[Click-target data]
####

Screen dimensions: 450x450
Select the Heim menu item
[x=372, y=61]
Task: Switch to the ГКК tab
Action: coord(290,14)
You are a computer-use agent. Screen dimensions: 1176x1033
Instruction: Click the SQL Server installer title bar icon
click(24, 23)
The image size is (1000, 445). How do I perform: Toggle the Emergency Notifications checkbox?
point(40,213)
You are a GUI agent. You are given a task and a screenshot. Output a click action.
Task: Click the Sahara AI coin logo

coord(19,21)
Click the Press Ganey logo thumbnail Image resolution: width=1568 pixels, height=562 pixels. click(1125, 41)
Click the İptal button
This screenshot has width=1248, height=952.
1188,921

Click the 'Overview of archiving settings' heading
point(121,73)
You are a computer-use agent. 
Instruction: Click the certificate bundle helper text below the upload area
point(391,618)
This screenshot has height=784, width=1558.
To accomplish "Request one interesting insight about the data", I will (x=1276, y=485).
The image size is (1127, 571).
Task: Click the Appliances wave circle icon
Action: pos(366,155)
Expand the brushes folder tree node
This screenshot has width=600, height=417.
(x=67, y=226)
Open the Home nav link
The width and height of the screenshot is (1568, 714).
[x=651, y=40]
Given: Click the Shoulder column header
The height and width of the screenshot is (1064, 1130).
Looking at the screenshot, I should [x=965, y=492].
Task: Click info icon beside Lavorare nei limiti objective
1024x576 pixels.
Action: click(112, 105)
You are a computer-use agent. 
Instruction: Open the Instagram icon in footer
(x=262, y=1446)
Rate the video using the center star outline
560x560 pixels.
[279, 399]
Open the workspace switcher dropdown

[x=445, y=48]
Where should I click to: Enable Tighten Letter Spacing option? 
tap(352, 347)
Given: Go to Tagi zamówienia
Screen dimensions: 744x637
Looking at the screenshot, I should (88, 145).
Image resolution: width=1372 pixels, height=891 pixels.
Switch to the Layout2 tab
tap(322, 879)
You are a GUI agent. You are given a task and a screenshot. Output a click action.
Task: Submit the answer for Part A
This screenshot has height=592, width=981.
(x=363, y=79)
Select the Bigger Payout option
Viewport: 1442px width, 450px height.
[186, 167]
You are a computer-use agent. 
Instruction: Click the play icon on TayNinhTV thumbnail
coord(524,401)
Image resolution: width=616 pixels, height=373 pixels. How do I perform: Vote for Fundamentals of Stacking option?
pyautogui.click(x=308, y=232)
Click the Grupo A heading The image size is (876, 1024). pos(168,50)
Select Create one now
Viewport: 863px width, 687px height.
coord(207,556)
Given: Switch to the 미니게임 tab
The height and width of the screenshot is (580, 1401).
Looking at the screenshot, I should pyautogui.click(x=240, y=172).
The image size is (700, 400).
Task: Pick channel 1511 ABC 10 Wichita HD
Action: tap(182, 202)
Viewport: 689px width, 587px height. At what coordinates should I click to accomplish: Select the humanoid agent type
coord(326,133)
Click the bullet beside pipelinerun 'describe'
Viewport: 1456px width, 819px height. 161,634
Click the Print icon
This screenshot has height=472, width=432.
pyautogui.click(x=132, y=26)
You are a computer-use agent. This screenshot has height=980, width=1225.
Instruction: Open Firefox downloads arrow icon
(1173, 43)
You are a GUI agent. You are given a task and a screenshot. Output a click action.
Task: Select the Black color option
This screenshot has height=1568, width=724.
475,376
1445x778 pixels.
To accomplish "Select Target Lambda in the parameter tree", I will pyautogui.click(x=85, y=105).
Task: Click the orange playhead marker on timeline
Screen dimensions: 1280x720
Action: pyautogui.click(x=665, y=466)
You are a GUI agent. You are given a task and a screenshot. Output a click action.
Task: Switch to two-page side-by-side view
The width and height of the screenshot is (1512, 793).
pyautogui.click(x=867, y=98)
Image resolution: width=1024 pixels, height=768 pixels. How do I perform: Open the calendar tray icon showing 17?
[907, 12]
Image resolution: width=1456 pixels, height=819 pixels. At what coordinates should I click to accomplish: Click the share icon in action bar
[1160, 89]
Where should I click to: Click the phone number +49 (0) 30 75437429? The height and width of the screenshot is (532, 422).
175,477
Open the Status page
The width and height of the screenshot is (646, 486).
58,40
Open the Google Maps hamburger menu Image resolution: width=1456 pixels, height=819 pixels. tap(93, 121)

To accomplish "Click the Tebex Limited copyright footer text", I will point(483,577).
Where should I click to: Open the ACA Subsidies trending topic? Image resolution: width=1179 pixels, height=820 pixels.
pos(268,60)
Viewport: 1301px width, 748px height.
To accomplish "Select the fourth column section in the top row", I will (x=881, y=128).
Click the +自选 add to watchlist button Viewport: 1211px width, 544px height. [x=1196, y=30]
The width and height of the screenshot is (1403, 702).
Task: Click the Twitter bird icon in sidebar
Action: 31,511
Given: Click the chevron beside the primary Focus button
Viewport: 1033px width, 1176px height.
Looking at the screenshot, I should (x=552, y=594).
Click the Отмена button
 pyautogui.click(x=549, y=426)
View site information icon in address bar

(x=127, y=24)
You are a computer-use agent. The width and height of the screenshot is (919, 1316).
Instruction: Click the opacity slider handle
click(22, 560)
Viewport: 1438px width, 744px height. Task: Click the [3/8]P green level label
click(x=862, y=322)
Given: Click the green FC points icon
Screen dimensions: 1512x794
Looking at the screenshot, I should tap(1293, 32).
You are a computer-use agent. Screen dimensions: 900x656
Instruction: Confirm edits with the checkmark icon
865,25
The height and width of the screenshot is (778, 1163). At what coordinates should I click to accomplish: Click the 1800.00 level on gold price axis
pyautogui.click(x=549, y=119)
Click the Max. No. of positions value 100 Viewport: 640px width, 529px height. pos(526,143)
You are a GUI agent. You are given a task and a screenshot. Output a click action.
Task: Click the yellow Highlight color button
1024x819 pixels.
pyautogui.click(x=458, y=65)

####

*Task brief*
Which lines in the listing above contain the string "option"? Return each of them in full.

*Output*
Where should I click to: Enable Tighten Letter Spacing option? 
Select the Bigger Payout option
Image resolution: width=616 pixels, height=373 pixels. How do I perform: Vote for Fundamentals of Stacking option?
Task: Select the Black color option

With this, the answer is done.